At 82, the former premier lives in alert and suspicious retirement— self exile—on the Normandy coast, writing his anxiously anticipated memoirs and receiving visits from statesman and biographers. In his library is the self-condemning, handwritten confession of the premier’s former attaché, Chalamont, hidden between the pages of a sumptuously produced work of privately printed pornography—a confession that the premier himself had dictated and forced Chalamont to sign. Now the long-thwarted Chalamont has been summoned to form a new coalition in the wake of the government’s collapse. The premier alone possesses the secret of Chalamont’s guilt, of his true character—and has publicly vowed: “He’ll never be Premier as long as I’m alive . . . Nor when I’m dead, either.”
Inspired by French Premier Georges Clemenceau, The President is a masterpiece of psychological suspense and a probing account of the decline of power.
I think this is the one I’ll dip into first: The Autobiography of a Super-Tramp by W.H. Davies—
An untutored Welsh tramp who became a popular poet acclaimed by the conservative Georgians and the vanguard Ezra Pound alike, W. H. Davies surprised his contemporaries with the unlikeliest portrait of the artist as a young man ever written.

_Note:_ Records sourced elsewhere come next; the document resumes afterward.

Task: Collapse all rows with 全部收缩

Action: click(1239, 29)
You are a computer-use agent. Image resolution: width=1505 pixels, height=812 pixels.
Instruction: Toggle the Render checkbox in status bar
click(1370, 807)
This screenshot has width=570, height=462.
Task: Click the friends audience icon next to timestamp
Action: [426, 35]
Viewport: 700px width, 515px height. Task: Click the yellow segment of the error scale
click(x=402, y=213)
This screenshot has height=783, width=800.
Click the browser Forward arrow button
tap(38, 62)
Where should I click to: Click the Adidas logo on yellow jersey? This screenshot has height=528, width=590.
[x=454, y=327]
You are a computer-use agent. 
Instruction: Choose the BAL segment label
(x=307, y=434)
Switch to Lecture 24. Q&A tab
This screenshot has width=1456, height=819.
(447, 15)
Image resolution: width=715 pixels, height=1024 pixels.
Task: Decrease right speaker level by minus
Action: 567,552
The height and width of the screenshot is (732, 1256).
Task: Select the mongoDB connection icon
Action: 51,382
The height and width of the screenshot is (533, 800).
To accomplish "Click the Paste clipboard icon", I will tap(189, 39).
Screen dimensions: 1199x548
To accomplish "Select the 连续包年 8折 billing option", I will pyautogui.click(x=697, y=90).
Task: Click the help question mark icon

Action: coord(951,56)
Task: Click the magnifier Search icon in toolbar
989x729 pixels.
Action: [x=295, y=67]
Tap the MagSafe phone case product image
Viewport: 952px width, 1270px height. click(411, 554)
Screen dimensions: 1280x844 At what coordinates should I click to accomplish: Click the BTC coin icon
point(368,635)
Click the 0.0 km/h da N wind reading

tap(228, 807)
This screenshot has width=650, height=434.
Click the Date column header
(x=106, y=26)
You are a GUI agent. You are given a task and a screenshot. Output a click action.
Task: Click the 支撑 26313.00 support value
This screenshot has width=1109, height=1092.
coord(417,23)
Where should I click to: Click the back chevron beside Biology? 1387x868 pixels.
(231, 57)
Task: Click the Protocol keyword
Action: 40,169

After a delinquent childhood Davies renounced home and apprenticeship and at twenty-two sailed to America—the first of more than a dozen Atlantic crossings, often made by cattle boat. From 1893 to 1899 he was schooled by the hard men of the road, disdaining regular work and subsisting by begging. Crossing Canada to join the “Klondyke” gold rush, Davies fell while hopping a train. His foot was crushed and his leg amputated. “All the wildness had been taken out of me,” Davies wrote, “and my adventures after this were not of my own seeking.”
Praised by Osbert Sitwell for his “primitive splendour and directness,” Davies evokes the beauty and frontier violence of turn-of-the-century America in prose that George Bernard Shaw commended to “literary experts for its style alone.” The insurgent wanderlust that found an American voice in Jack London and Jack Kerouac is expressed here in a raucous true adventure story by the man Shaw called “the incorrigible Supertramp who wrote this amazing book.”